Istat: nel 2017 oltre 15mila nascite in meno

ROMA, 28 NOV – Nel 2017 sono stati iscritti all’ anagrafe per la nascita 458.151 bambini, oltre 15mila in meno rispetto al 2016. Nell’arco di tre anni (dal 2014 al 2017) si è registrato un calo di circa 45mila nascite mentre sono quasi 120mila in meno rispetto al 2008. E’ quanto emerge dall’ultimo rapporto Istat Anno 2017 “Natalità e fecondità della popolazione residente”.

Il calo dei nati è particolarmente accentuato per le coppie di genitori entrambi italiani, che scendono a 358.940 nel 2017 (14mila in meno rispetto al 2016 e oltre 121mila in meno rispetto al 2008).

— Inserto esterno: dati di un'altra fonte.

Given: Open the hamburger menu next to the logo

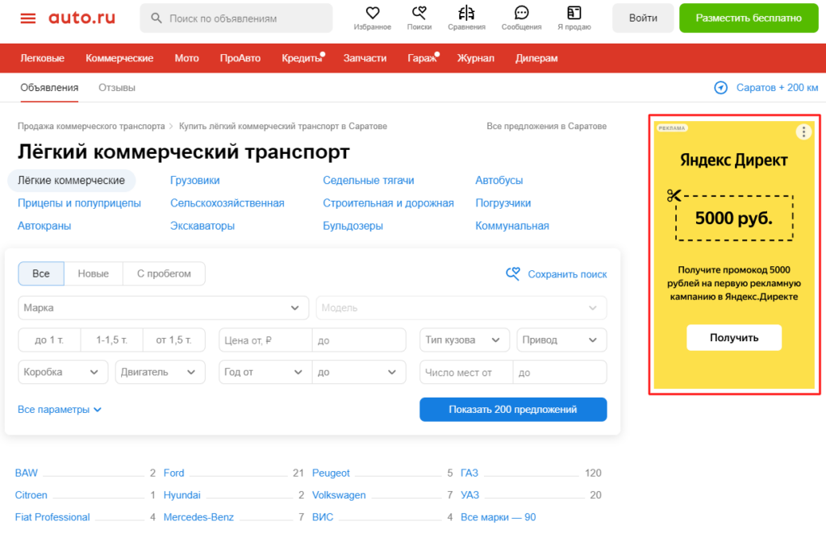Looking at the screenshot, I should [29, 18].
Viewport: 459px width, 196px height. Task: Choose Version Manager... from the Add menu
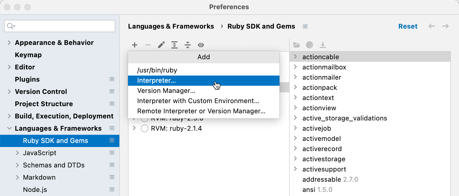pyautogui.click(x=166, y=91)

La fase di calo della natalità innescata dalla crisi avviatasi nel 2008 sembra quindi aver assunto caratteristiche strutturali.

Ma non è tutto: in Italia infatti si stenta anche a fare un solo bambino. Il calo della natalità nel Paese si riflette infatti soprattutto sui primi figli (214.267 nel 2017), diminuiti del 25% rispetto al 2008. Nello stesso periodo i figli di ordine successivo al primo si sono ridotti del 17%. Considerando le generazioni, il numero medio di figli per donna in Italia decresce senza soluzione di continuità. Si va da 2,5 figli delle nate nei primissimi anni ’20 ai 2 figli dell’immediato dopoguerra, fino a 1,44 figli per donne della generazione del 1977. E si osserva anche uno spiccato aumento della quota di donne senza figli.

Sta di fatto che “il nostro paese – aggiunge Sabrina Prati, dirigente responsabile statistiche demografiche e sociali Istat – si caratterizzava dal fatto che almeno un figlio si faceva, e i problemi poi emergevano per fare il secondo o il terzo bambino. Invece le coppie in pratica iniziano a non fare figli”.